- SELECTED EXCERPT:
......
Hector Berlioz: Symphonie fantastique, excerpt from Movement V
Symphonie fantastique is a five-movement program symphony, reflecting the unrequited
passion of Hector Berlioz (1803-1869) for Shakespearean actress Harriet Smithson.
Programmatic works, such as this symphony, attempt to depict ideas or objects through music.
Berlioz supplied the audience with a written program for the symphony with a story of a young
artist who falls hopelessly in love with a young woman who does not return his love. Although
Berlioz immediately regretted making the program public and, hence, centering critical reaction
to the piece around whether or not the music was appropriate to the imagined drama, he revised
the program throughout his life, distributing it at all performances of the work.
A melody representing the beloved appears in all five movements of the piece. In
addition to functioning as a unifying device, the melody acts like a character in the musical
drama, appearing in transformations appropriate to the course of the story. The Symphonie
fantastique, and other programmatic works by Berlioz, inspired many nineteenth-century
composers to write program music on themes as wide ranging as scenic description (Smetana,
Moldeau), dramatic storytelling (Mendelssohn, Overture to A Midsummer Night’s Dream), and
philosophical musing (Listz, Les Preludes).
......
- DATASET CONTENT:
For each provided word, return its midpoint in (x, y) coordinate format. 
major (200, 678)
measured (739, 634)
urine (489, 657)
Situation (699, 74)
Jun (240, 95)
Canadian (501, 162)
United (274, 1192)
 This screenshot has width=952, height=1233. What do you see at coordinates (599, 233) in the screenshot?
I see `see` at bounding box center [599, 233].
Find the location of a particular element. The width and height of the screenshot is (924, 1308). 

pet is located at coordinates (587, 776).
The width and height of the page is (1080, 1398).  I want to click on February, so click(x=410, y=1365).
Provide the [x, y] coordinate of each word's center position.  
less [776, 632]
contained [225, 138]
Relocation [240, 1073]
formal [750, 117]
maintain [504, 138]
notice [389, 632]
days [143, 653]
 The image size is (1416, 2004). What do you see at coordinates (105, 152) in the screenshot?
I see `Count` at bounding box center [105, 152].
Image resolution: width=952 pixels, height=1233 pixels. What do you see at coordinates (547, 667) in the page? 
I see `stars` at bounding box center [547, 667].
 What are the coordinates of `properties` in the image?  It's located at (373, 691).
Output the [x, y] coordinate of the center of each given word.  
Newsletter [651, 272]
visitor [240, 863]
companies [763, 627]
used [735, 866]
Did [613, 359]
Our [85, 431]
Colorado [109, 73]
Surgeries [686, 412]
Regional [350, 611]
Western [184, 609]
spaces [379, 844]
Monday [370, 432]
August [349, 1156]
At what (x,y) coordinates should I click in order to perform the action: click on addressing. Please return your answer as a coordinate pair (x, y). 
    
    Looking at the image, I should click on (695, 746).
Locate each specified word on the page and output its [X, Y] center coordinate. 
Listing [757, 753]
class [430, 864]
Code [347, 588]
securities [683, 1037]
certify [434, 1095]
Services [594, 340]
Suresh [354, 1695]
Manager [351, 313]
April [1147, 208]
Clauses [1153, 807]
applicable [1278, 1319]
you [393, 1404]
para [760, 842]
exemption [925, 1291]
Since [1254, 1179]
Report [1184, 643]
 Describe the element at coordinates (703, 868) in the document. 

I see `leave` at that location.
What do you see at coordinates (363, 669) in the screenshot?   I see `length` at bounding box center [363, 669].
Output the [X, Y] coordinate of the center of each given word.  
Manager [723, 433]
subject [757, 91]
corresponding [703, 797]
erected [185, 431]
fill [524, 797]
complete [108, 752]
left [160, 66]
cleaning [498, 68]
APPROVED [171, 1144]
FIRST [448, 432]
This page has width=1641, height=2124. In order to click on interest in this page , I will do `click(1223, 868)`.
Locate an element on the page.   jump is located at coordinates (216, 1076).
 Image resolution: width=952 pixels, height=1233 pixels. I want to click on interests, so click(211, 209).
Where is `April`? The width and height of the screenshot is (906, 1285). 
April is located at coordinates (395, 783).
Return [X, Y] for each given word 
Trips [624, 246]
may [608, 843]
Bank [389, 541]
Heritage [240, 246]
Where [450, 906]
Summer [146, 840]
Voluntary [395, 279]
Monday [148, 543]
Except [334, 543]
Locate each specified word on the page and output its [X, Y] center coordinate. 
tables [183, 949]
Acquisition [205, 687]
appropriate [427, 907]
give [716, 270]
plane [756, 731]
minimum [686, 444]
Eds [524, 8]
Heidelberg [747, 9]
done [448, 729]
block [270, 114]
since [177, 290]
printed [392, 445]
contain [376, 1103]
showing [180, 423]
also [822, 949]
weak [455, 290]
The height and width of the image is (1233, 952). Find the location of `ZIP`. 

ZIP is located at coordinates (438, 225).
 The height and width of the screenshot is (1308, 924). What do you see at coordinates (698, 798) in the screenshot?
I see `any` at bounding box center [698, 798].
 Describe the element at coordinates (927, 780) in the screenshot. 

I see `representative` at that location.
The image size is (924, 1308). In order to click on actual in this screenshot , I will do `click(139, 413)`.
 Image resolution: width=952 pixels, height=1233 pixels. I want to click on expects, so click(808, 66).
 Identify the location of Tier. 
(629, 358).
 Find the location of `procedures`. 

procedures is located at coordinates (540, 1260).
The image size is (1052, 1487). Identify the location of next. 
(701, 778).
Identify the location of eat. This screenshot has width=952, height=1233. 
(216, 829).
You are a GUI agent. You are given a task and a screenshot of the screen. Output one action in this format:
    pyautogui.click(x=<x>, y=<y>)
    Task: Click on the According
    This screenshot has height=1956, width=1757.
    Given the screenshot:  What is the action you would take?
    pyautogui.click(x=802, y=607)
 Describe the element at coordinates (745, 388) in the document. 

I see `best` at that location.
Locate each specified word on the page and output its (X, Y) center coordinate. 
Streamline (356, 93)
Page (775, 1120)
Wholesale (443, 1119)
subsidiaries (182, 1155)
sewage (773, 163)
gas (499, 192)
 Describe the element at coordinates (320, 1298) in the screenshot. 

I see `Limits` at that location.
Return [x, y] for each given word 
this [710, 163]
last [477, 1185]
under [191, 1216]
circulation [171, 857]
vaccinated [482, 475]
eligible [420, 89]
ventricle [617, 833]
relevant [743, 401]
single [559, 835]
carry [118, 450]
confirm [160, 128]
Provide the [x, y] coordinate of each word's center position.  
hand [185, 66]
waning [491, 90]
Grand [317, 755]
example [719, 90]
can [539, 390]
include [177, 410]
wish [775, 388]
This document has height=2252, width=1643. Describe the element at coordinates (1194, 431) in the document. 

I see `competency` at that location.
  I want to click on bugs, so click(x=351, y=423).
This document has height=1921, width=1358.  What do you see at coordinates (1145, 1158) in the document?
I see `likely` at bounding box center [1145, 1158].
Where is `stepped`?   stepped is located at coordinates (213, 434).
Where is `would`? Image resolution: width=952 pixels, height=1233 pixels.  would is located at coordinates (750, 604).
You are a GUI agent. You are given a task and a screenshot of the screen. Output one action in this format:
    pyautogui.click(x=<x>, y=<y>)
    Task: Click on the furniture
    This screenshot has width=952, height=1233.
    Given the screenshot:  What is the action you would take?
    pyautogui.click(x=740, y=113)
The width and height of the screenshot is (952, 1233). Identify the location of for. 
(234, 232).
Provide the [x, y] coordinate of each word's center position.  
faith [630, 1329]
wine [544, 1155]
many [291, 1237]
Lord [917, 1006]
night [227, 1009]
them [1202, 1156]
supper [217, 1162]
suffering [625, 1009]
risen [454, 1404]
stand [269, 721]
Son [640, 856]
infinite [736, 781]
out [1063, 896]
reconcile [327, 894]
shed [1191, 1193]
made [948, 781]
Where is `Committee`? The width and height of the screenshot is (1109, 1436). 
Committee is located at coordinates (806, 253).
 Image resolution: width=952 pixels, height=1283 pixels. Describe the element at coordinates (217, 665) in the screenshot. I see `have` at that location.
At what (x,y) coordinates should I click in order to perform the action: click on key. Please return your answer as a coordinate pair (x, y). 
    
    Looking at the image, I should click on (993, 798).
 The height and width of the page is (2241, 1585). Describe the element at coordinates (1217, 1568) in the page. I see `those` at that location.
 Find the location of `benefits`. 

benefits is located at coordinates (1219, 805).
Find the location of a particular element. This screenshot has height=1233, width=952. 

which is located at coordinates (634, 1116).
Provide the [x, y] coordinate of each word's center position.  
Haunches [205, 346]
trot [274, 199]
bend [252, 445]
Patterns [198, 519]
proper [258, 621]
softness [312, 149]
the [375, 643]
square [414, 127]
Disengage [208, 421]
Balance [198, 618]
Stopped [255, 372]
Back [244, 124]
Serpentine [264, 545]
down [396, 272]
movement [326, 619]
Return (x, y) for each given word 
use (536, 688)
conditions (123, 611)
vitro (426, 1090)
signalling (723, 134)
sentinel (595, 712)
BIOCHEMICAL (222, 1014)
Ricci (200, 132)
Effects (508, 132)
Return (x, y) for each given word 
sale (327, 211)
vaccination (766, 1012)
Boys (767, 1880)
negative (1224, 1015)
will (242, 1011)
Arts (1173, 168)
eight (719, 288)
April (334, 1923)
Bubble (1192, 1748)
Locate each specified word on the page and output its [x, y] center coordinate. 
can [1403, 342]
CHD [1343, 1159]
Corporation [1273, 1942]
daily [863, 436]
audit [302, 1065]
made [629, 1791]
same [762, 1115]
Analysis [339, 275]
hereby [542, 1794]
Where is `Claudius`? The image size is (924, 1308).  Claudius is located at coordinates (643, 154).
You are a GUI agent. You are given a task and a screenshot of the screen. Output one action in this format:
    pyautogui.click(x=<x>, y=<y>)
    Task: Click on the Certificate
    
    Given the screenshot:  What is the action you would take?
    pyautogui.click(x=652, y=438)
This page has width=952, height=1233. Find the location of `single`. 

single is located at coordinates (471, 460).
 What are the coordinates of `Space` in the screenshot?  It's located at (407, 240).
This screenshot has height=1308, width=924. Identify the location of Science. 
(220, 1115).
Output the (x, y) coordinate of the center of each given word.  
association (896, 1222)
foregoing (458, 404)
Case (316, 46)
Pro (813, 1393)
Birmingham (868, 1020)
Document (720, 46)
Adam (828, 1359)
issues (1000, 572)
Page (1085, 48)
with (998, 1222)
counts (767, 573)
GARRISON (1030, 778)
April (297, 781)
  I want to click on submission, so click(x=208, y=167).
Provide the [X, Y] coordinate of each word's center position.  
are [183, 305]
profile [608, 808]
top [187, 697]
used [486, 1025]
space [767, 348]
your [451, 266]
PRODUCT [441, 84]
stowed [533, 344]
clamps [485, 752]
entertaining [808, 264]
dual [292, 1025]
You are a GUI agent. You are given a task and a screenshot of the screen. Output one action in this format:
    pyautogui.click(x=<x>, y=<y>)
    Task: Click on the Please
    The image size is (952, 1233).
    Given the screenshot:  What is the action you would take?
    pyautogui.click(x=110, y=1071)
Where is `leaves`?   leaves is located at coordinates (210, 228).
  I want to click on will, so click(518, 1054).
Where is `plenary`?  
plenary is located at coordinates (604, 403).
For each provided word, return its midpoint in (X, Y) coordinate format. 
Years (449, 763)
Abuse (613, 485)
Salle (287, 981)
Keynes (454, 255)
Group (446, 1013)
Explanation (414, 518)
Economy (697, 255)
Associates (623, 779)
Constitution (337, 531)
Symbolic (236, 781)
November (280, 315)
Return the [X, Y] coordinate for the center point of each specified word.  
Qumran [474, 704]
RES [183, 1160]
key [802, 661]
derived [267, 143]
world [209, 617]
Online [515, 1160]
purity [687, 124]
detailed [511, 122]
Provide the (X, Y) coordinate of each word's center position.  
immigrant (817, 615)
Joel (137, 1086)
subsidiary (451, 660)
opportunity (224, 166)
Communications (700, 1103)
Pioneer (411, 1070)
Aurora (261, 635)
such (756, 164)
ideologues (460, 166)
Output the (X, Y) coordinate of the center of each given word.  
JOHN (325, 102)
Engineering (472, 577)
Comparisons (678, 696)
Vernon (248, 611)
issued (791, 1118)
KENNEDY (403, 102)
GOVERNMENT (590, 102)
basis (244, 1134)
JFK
......
- ACTIVITY LIST:
- A) Summarize the Symphonie fantastique passage in two sentences.
- B) Repeat the Symphonie fantastique passage from "Hector Berlioz: Symphonie" to "of the work.".

- TASK-BY-TASK ANSWERS:
- A) Symphonie fantastique is a five-movement program symphony reflecting Hector Berlioz's unrequited passion for actress Harriet Smithson, and Berlioz gave audiences a written program about a young artist hopelessly in love with a woman who does not return his love. A melody representing the beloved appears in all five movements, and the work inspired many nineteenth-century composers to write program music.

- B)
Hector Berlioz: Symphonie fantastique, excerpt from Movement V
Symphonie fantastique is a five-movement program symphony, reflecting the unrequited
passion of Hector Berlioz (1803-1869) for Shakespearean actress Harriet Smithson.
Programmatic works, such as this symphony, attempt to depict ideas or objects through music.
Berlioz supplied the audience with a written program for the symphony with a story of a young
artist who falls hopelessly in love with a young woman who does not return his love. Although
Berlioz immediately regretted making the program public and, hence, centering critical reaction
to the piece around whether or not the music was appropriate to the imagined drama, he revised
the program throughout his life, distributing it at all performances of the work.